**What is being asked**
Below this line are records; write out exactly the lines from the one containing "Mr Newport (280, 2333)" through the one containing "Clients (357, 163)", with the pictures left out.

**Material provided**

Content starts

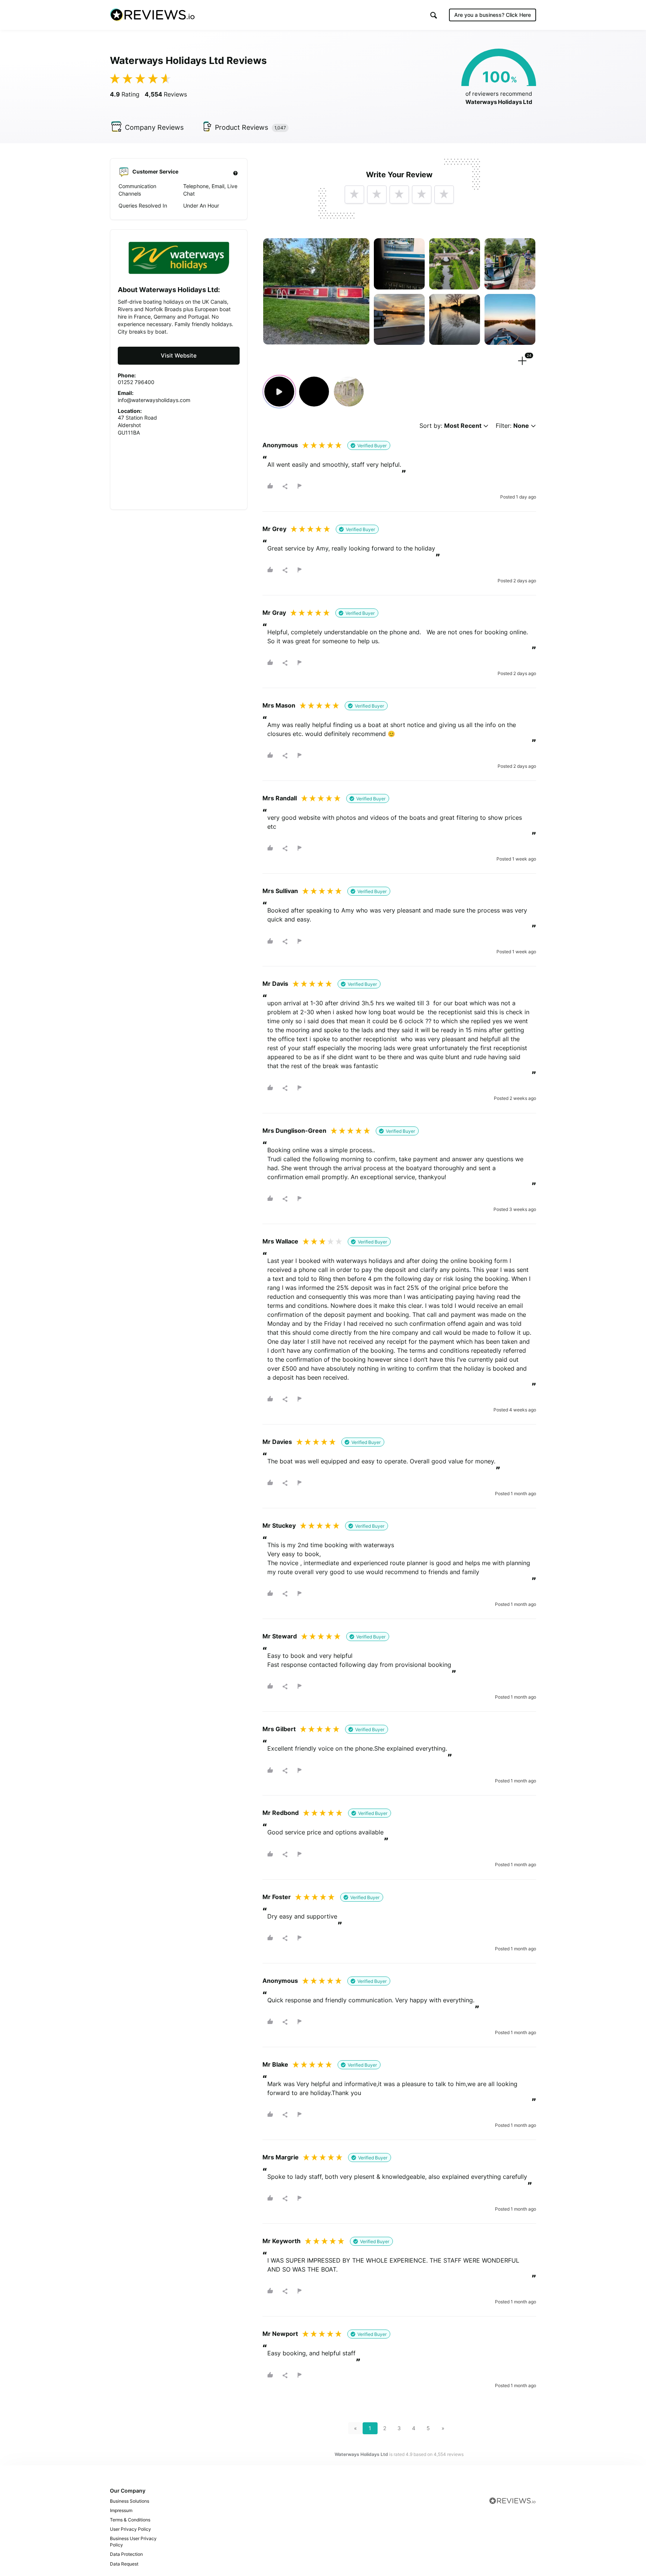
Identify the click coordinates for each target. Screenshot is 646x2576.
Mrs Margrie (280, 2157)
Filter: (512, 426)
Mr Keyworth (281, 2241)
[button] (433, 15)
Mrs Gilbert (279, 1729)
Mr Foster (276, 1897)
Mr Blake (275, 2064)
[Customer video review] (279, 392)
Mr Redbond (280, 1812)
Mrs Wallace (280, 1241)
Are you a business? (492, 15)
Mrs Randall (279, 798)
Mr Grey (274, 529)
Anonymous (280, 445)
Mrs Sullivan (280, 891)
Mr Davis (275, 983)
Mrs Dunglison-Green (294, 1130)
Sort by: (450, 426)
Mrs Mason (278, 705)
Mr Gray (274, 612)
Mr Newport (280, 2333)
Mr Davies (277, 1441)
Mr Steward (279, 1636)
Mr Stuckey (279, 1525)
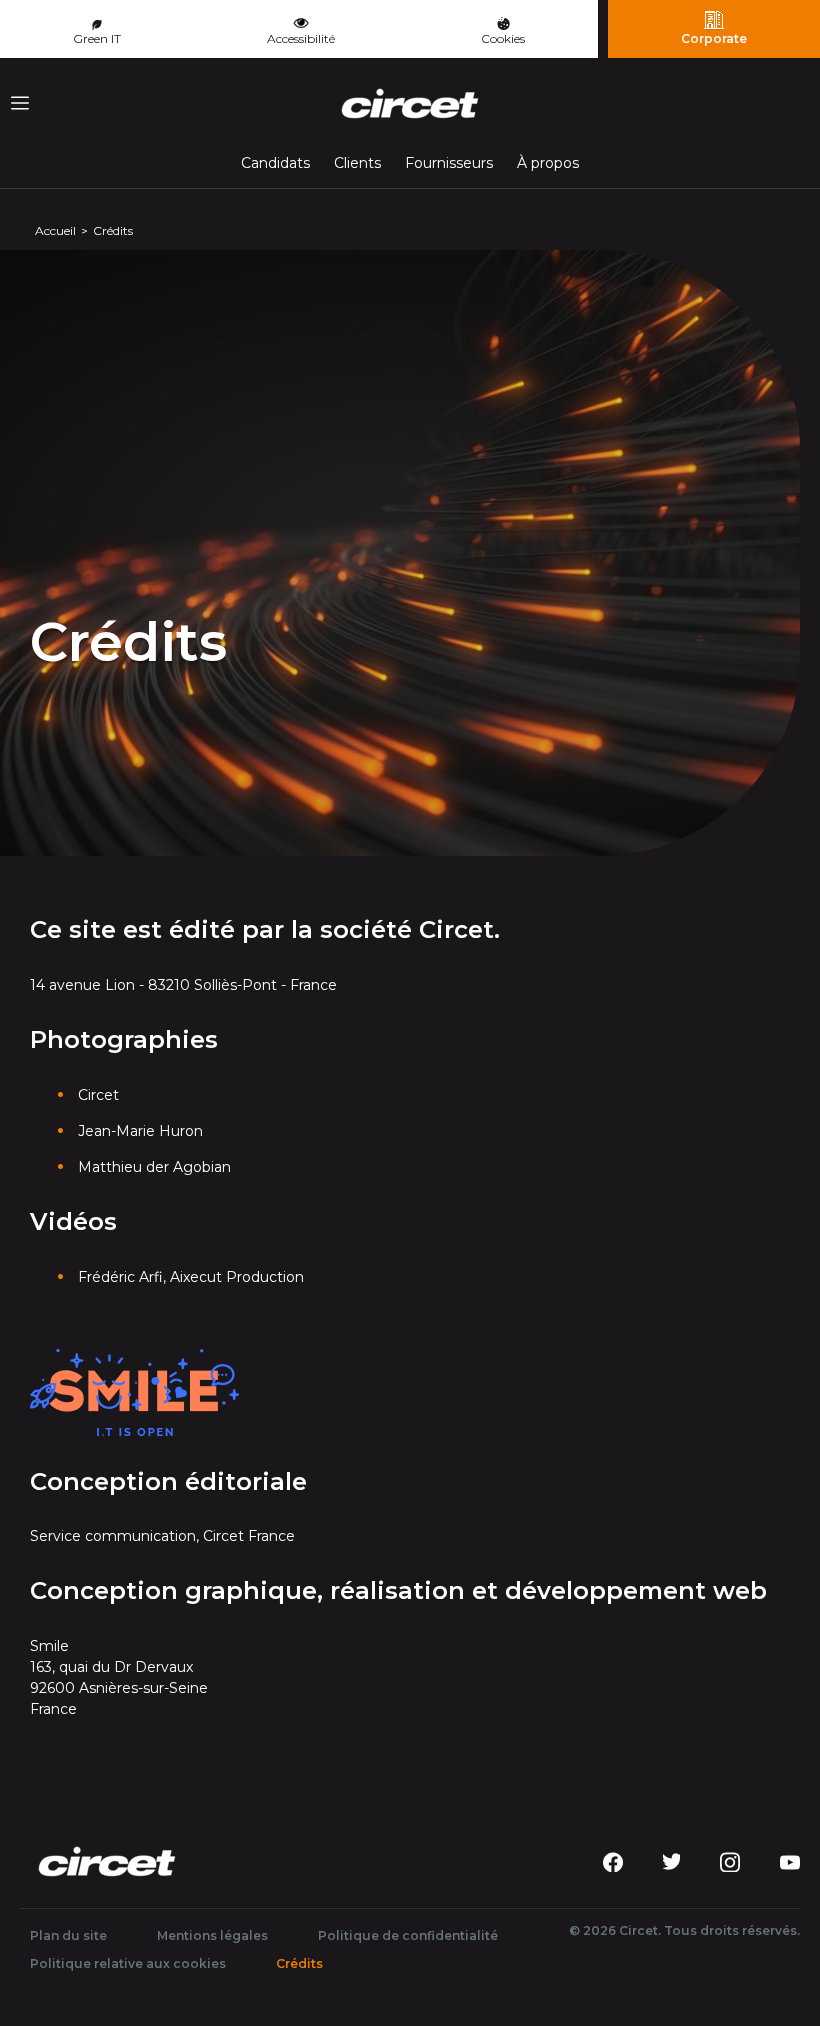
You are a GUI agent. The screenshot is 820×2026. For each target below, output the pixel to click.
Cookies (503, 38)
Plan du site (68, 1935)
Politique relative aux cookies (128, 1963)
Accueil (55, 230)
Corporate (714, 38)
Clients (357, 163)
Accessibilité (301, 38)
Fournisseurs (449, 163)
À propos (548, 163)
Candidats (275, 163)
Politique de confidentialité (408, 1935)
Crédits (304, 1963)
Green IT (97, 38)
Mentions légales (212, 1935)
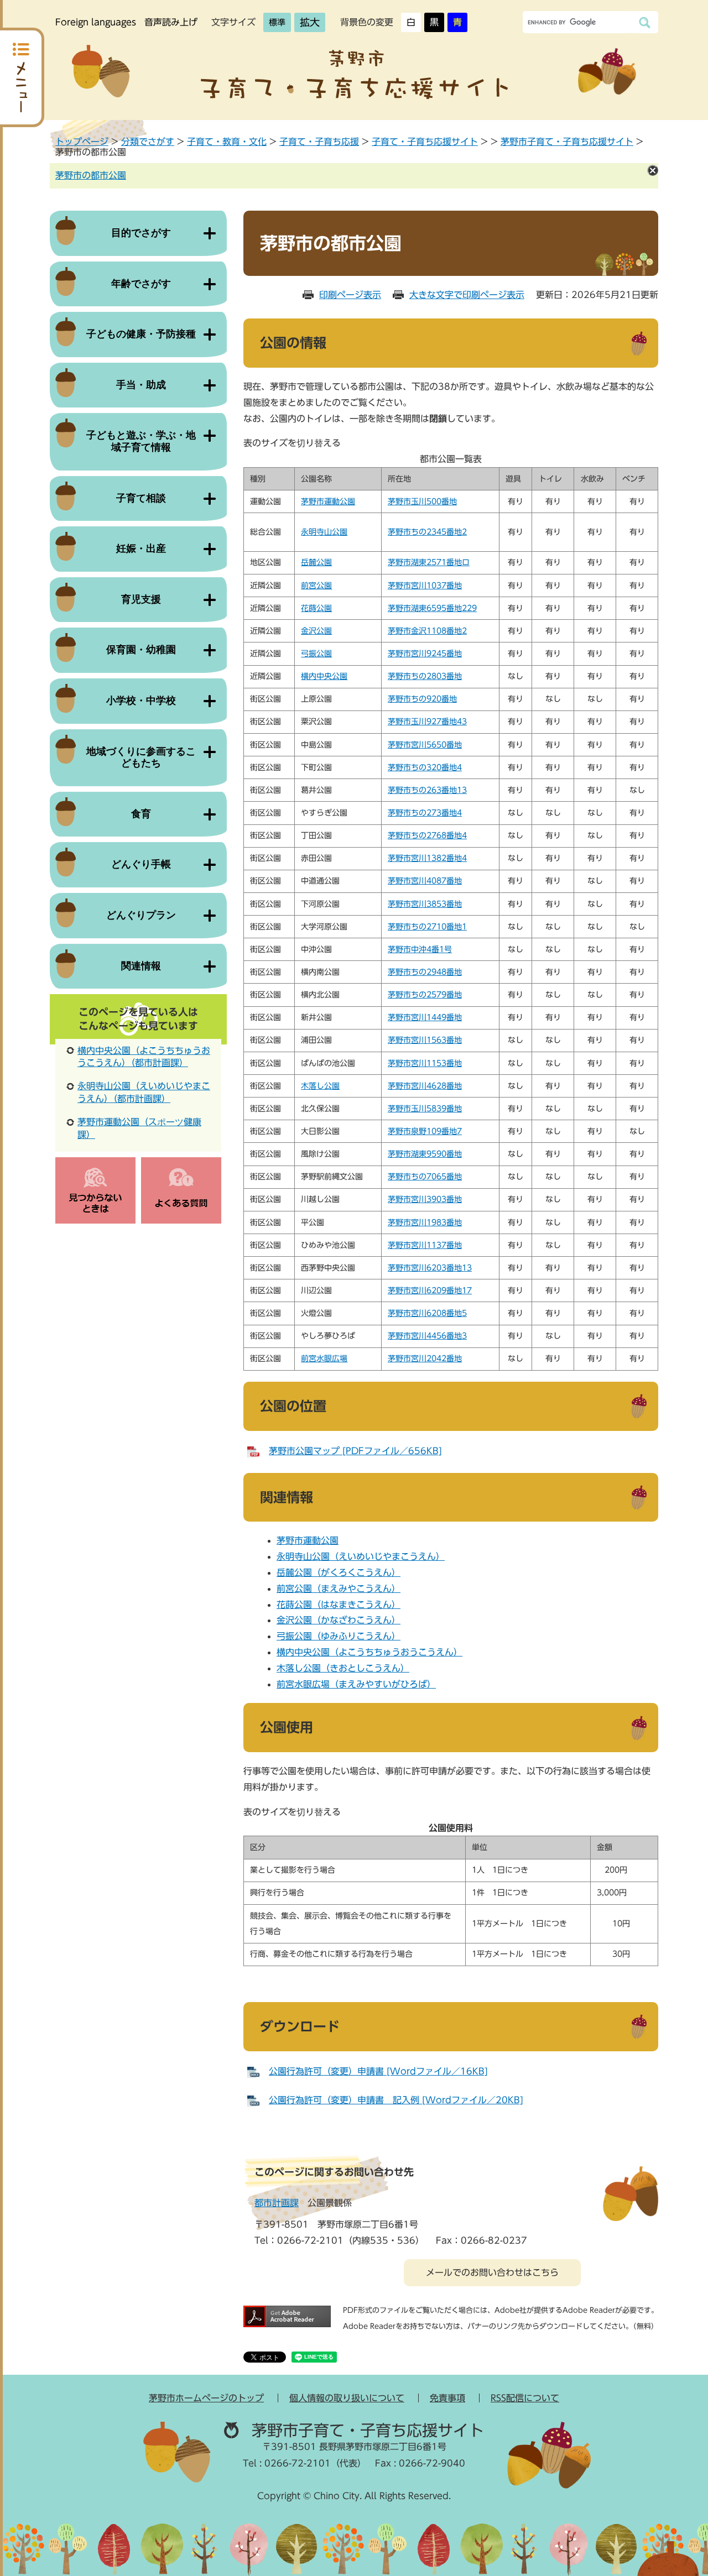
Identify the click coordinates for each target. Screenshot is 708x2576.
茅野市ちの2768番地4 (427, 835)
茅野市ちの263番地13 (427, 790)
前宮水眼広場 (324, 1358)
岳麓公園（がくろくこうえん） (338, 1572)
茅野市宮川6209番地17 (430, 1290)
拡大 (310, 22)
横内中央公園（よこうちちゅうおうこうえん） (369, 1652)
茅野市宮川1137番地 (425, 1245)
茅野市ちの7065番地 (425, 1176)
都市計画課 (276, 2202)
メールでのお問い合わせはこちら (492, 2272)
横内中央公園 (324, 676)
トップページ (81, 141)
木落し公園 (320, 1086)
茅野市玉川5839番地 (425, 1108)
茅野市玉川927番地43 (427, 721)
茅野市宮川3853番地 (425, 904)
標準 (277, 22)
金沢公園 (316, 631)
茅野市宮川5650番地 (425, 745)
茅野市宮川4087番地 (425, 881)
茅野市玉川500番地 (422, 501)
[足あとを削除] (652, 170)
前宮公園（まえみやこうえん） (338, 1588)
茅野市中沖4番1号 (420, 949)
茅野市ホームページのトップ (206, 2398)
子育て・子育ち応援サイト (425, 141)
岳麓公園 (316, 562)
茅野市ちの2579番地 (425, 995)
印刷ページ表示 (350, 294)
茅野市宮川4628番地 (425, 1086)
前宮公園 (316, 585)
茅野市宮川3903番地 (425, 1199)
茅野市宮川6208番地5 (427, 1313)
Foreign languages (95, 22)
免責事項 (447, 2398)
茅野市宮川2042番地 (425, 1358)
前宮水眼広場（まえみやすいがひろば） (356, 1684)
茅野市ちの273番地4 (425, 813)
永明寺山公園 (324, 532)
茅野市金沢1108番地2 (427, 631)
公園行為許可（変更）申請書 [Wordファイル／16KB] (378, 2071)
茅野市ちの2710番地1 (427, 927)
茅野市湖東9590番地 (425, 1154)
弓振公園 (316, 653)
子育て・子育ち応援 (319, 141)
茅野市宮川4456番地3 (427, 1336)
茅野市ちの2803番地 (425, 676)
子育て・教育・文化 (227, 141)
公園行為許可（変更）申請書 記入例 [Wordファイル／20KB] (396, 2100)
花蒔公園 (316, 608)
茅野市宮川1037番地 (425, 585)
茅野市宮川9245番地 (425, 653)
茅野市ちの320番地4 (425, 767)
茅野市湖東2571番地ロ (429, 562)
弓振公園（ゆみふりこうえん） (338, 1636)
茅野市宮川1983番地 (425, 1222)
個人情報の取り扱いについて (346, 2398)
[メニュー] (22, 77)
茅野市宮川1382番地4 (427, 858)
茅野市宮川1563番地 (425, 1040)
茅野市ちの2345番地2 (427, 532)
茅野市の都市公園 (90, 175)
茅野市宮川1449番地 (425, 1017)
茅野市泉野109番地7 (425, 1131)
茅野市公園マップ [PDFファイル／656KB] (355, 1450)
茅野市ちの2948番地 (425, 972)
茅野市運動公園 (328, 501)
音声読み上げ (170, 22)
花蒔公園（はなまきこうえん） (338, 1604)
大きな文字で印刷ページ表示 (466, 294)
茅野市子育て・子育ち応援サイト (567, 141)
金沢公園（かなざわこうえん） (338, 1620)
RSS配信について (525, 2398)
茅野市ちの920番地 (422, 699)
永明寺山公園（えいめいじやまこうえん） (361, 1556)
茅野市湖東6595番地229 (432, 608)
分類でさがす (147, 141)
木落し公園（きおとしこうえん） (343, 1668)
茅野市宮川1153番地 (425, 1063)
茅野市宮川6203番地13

Content ends

**Output for this exercise**
Mr Newport (280, 2333)
Mr Davies (277, 1441)
Mr Steward (279, 1636)
Mr Stuckey (279, 1525)
You are a GUI agent. The screenshot is 820×2026. For each target below, output the pixel to click.
Cookies (503, 38)
Plan du site (68, 1935)
Politique relative aux cookies (128, 1963)
Accueil (55, 230)
Corporate (714, 38)
Clients (357, 163)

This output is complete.